WHAT THIS TASK INVOLVES -> Edit the rows from the start up to and including the line with "Looking at the image, I should click on (643, 75)." by replacing "toolbar" with "menu bar", and give those lines again with everything else unchanged.

(Item position entries)
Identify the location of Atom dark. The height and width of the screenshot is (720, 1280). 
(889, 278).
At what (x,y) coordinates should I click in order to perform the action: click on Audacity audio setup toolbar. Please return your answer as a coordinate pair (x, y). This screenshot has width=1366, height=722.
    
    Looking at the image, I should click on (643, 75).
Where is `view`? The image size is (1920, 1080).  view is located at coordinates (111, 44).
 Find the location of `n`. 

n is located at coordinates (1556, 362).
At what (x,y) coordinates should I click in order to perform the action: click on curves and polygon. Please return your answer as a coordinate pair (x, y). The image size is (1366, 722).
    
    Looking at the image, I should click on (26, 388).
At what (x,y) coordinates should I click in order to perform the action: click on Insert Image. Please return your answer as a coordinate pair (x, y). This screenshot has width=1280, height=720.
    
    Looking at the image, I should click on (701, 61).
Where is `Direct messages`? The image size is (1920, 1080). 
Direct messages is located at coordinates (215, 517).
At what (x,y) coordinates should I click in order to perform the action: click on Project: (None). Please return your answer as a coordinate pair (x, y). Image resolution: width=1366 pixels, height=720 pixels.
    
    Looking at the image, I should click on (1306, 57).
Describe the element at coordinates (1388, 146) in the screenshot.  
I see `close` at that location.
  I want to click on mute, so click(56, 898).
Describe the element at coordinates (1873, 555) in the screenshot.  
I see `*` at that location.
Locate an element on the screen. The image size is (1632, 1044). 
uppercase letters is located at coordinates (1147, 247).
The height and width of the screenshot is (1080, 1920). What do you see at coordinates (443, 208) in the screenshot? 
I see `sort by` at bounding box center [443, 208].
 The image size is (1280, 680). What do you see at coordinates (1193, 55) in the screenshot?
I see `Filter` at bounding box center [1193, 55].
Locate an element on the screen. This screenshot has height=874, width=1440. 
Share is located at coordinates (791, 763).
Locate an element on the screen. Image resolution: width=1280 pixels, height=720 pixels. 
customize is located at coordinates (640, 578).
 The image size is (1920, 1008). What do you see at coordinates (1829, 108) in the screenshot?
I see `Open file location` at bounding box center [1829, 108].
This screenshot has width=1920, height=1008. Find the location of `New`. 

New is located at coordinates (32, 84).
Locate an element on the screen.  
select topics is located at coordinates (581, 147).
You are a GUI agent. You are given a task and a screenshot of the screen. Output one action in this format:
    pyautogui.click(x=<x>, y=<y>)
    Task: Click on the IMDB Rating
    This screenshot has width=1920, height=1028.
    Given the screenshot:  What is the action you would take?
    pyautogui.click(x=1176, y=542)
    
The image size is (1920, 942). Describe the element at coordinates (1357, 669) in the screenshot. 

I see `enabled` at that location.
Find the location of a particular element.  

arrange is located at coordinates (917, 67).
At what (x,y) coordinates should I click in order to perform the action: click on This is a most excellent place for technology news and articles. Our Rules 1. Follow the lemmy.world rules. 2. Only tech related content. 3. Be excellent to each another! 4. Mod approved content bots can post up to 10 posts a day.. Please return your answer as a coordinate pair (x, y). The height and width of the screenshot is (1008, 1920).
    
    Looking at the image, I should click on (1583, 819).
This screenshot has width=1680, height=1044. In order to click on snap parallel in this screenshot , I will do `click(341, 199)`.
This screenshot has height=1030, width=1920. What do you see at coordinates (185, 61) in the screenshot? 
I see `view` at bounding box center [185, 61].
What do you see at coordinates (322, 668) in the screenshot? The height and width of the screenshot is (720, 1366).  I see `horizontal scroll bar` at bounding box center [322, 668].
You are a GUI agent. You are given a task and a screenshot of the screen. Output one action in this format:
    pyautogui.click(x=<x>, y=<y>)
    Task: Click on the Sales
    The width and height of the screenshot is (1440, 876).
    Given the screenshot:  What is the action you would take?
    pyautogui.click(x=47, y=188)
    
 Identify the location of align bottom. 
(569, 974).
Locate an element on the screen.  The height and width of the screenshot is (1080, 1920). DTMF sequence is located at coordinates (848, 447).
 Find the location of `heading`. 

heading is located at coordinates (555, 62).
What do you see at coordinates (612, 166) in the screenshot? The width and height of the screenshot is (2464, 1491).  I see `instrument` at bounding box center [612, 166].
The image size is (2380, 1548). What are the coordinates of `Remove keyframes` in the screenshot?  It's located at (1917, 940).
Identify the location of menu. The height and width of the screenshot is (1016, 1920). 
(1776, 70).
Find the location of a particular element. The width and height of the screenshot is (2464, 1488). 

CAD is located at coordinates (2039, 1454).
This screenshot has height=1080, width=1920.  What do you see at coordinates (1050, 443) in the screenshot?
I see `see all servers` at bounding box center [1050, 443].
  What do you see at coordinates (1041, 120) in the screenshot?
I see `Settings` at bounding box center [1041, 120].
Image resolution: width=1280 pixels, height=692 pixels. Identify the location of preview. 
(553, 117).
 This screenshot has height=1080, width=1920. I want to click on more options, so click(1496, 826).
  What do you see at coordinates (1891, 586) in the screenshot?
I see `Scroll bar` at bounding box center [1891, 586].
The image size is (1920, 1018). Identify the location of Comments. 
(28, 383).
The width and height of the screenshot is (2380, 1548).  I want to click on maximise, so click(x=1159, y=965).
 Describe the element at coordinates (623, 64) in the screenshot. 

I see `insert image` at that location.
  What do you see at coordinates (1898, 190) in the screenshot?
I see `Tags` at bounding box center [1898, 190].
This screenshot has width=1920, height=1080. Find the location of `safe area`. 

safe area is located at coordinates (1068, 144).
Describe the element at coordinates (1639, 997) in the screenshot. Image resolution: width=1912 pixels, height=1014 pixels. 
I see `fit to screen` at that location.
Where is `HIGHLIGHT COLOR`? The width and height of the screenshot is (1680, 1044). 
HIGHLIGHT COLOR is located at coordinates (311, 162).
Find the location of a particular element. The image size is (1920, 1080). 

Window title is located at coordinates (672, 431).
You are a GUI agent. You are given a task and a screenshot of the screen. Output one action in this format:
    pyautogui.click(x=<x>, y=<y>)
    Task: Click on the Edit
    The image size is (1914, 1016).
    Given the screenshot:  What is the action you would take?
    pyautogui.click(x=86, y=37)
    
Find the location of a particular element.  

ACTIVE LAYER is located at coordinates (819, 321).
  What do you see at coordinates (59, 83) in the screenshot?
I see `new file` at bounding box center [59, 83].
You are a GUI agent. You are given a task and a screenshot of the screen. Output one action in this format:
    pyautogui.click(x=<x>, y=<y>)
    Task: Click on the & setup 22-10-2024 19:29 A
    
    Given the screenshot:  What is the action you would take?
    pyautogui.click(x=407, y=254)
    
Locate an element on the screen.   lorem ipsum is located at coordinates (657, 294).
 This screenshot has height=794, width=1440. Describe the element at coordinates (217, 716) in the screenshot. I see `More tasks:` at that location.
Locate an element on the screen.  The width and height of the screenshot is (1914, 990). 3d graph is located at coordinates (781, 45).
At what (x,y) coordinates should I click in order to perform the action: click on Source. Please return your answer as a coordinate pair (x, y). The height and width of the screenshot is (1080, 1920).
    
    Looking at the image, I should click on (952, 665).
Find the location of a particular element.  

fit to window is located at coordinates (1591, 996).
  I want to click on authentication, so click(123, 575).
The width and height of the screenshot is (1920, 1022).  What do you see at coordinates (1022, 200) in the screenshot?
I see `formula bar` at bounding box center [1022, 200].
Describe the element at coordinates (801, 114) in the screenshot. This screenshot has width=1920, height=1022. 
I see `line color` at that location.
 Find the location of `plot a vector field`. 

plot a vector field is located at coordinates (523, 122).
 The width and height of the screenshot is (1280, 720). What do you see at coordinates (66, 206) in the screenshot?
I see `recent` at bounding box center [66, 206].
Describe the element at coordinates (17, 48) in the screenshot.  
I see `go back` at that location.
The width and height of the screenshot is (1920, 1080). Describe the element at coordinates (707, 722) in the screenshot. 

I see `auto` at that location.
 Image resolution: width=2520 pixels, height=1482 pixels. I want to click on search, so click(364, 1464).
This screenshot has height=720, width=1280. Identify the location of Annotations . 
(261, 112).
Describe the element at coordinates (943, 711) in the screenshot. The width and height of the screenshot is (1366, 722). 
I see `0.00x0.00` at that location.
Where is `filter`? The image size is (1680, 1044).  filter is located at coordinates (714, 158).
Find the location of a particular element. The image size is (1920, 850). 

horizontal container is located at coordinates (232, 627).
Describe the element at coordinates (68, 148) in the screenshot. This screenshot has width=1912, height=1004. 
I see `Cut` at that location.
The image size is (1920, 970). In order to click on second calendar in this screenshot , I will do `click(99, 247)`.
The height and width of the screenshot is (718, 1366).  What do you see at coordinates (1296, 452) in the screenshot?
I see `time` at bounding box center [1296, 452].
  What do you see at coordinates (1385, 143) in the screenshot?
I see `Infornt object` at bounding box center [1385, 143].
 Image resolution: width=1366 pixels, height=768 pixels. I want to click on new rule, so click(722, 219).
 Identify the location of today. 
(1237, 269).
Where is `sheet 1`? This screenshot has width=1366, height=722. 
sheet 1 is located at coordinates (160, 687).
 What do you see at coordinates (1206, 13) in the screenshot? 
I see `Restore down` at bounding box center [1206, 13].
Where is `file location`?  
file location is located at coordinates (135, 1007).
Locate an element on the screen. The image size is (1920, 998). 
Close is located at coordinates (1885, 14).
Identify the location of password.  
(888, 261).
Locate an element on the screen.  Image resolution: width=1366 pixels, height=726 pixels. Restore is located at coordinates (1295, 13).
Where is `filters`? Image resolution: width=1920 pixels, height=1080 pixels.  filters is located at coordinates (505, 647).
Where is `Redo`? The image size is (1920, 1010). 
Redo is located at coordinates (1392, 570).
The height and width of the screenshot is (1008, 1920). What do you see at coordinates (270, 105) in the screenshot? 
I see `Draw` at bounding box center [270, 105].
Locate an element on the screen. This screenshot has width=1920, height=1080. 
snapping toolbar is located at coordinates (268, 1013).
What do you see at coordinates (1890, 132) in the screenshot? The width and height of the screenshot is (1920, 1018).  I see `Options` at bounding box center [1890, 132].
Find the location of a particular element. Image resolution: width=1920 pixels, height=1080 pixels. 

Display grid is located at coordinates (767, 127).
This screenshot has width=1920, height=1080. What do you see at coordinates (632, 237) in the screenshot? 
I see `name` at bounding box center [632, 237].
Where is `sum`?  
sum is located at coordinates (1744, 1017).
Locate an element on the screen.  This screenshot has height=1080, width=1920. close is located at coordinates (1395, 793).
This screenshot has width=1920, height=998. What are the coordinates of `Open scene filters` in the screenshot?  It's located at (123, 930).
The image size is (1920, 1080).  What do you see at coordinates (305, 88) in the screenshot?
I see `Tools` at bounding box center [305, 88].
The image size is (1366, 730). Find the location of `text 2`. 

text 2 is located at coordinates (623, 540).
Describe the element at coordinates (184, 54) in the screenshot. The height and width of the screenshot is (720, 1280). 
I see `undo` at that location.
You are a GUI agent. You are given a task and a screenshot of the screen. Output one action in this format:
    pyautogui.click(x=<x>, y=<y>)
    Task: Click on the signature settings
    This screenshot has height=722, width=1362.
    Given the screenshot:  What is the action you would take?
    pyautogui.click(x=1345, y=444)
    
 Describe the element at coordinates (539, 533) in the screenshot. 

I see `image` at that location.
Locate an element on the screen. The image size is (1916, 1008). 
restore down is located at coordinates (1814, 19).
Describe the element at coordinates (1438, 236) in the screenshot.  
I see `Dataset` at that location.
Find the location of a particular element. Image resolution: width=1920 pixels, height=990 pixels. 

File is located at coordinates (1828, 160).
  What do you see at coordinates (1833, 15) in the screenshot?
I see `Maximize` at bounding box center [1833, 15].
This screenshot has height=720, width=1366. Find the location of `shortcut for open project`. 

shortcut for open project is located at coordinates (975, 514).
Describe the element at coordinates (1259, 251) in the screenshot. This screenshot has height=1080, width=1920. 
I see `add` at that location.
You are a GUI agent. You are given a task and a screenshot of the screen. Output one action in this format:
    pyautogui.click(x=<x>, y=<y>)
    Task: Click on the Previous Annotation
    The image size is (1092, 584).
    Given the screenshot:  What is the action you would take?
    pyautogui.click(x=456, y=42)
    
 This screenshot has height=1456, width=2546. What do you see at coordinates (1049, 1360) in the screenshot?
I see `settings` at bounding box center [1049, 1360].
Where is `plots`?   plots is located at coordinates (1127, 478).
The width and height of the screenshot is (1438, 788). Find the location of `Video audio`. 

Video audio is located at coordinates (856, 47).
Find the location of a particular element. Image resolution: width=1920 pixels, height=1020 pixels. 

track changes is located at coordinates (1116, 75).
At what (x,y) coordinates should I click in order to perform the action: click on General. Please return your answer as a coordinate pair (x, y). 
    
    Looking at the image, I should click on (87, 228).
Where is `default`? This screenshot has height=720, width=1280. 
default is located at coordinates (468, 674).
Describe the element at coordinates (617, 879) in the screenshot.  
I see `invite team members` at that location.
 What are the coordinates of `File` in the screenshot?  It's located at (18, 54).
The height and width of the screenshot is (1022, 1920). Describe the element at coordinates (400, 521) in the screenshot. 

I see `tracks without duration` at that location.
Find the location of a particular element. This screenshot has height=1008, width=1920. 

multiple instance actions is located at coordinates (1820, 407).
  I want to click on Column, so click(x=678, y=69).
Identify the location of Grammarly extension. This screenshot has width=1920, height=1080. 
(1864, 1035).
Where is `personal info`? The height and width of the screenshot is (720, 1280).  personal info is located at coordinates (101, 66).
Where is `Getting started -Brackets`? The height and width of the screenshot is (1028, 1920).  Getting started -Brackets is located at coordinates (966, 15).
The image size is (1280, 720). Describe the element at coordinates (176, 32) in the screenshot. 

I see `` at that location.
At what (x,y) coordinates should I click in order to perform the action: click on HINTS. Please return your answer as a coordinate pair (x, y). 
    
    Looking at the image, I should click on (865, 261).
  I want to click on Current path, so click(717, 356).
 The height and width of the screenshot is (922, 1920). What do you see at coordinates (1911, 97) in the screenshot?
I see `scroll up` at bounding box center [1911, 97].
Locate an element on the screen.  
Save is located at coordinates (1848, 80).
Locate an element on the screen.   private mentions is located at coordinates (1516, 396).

RESULT OF THE EXERCISE ->
Identify the location of Atom dark. The height and width of the screenshot is (720, 1280). 
(889, 278).
At what (x,y) coordinates should I click in order to perform the action: click on Audacity audio setup menu bar. Please return your answer as a coordinate pair (x, y). This screenshot has width=1366, height=722.
    
    Looking at the image, I should click on (643, 75).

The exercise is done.